Other measures show North Carolina has a healthy economy. By quarterly gross domestic product, the federal government said, North Carolina had the nation’s 10th fastest-growing economy six months after the law passed. The vast majority of large companies with existing North Carolina operations have made no public moves to financially penalize the state.
HB2 supporters say its costs are tiny compared with an economy estimated at more than $500 billion per year, roughly the size of Sweden’s. They say they’re willing to absorb those costs if the law prevents predators from posing as transgender people to commit assaults in restrooms — acts the law’s detractors say are entirely imagined.
Republican Lt. Gov. Dan Forest issued a statement accusing the AP of “another attempt to mislead and confuse the public through a bogus headline.” Forest questioned the tally and said that even if true, it would represent only a sliver of the state’s economy.
Forest, who declined an interview request to discuss AP’s analysis, recently told Texas legislators considering a similar law: “Our economy is doing well. Don’t be fooled by the media.”
But Gov. Cooper — who’s long opposed HB2 — responded to AP’s analysis by saying: “We now know that, based on conservative estimates, North Carolina’s economy stands to lose nearly $4 billion because of House Bill 2. That means fewer jobs and less money in the pockets of middle class families. We need to fix this now.”
And the analysis shows the economy could be growing faster if not for projects that have canceled.
Those include PayPal canceling a 400-job project in Charlotte, CoStar backing out of negotiations to bring 700-plus jobs to the same area, and Deutsche Bank scuttling a plan for 250 jobs in the Raleigh area. Other companies that backed out include Adidas, which is building its first U.S. sports shoe factory employing 160 near Atlanta rather than a High Point site, and Voxpro, which opted to hire hundreds of customer support workers in Georgia, rather than North Carolina.
“We couldn’t set up operations in a state that was discriminating against LGBT” people, Dan Kiely, Voxpro founder and CEO, said in an interview.
All told, the state has missed out on more than 2,900 direct jobs that went elsewhere.
An analysis by the state Commerce Department shows that state officials expected the PayPal expansion to contribute more than $200 million annually to North Carolina’s economy.
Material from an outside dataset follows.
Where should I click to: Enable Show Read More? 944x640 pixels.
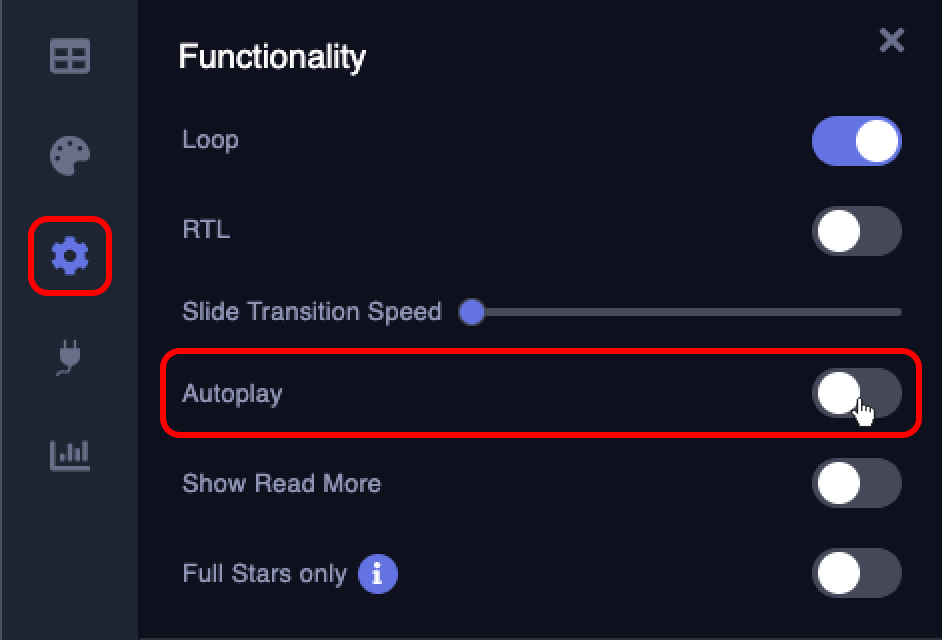857,483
By the end of 2028, the state expected PayPal to have added $2.66 billion.
The same analysis of the Deutsche Bank project estimated a total impact of about $543 million by the end of 2027. The economic model has been used for more than a decade when the state offers major tax breaks.
State officials said they didn’t run the same analysis for CoStar, Voxpro and Adidas, so losses attributed to them were calculated using wages and other figures from the companies or state documents.
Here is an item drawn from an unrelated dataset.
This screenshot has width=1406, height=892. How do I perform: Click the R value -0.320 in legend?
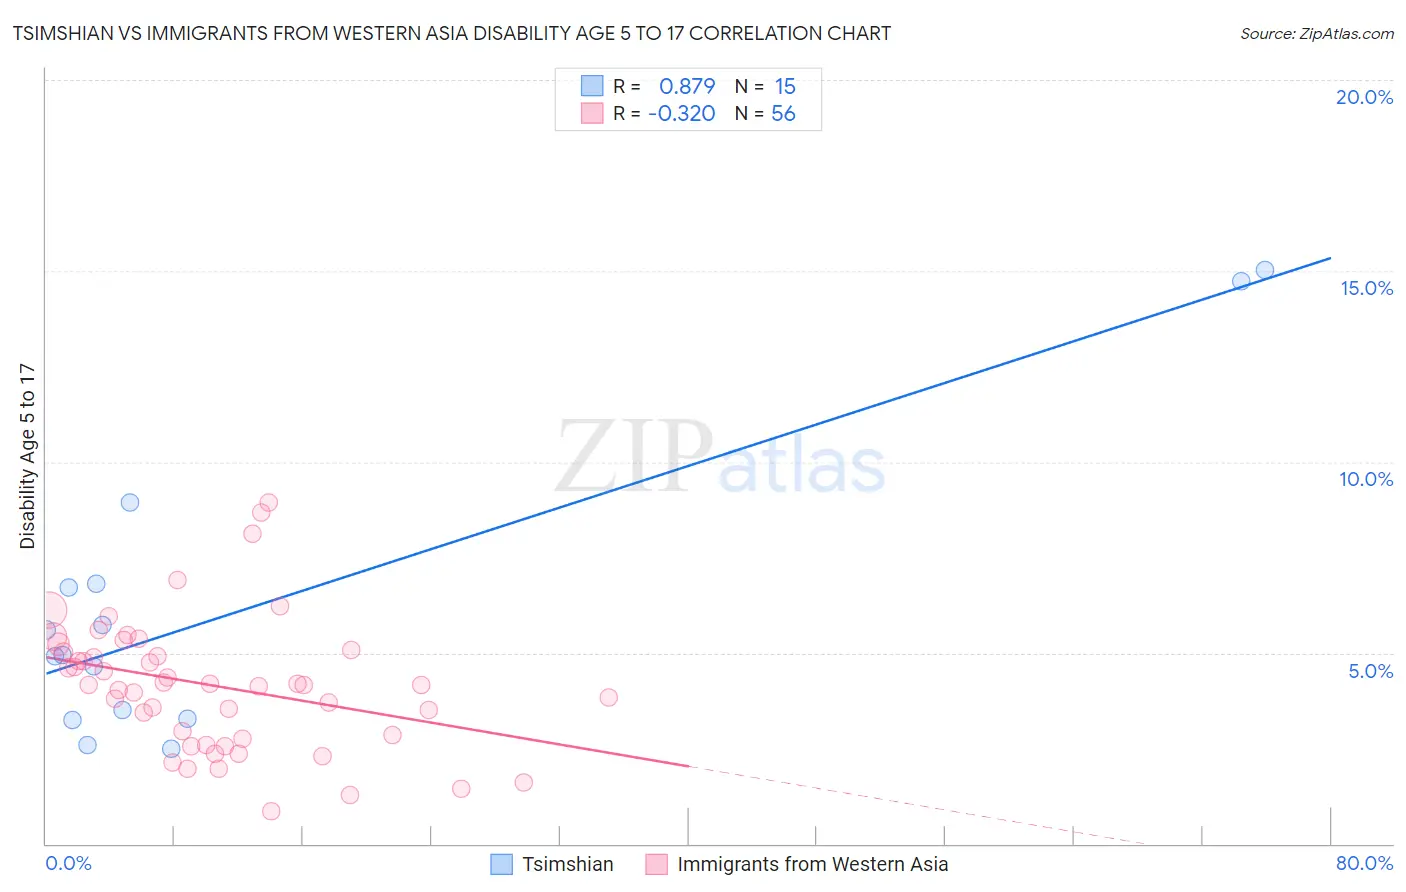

Meanwhile, canceled conventions, concerts and sporting events have deprived the state of more than $196 million, according to tourism officials around the state.
All told, the state will have missed out on more than $3.76 billion by the end of 2028. The losses are based on projects that already went elsewhere — so the money won’t be recouped even if the law is struck down in court or repealed.
By the end of 2017 alone, the lost business will total more than $525 million.
Tourism officials in several cities say the numbers they report represent only a fraction of the damage the law has done. They typically track large conventions but don’t have firm numbers when smaller groups cancel — or rule out North Carolina before booking.
“The biggest impact is how many times our phones are not ringing now,” said Shelly Green, CEO of the Durham Convention & Visitors Bureau. She said several sporting events and conventions that canceled have deprived the city of about $11 million.
“When you think about it,” she said, “this whole thing is just such a Dumpster fire, and nobody wants to go near it.”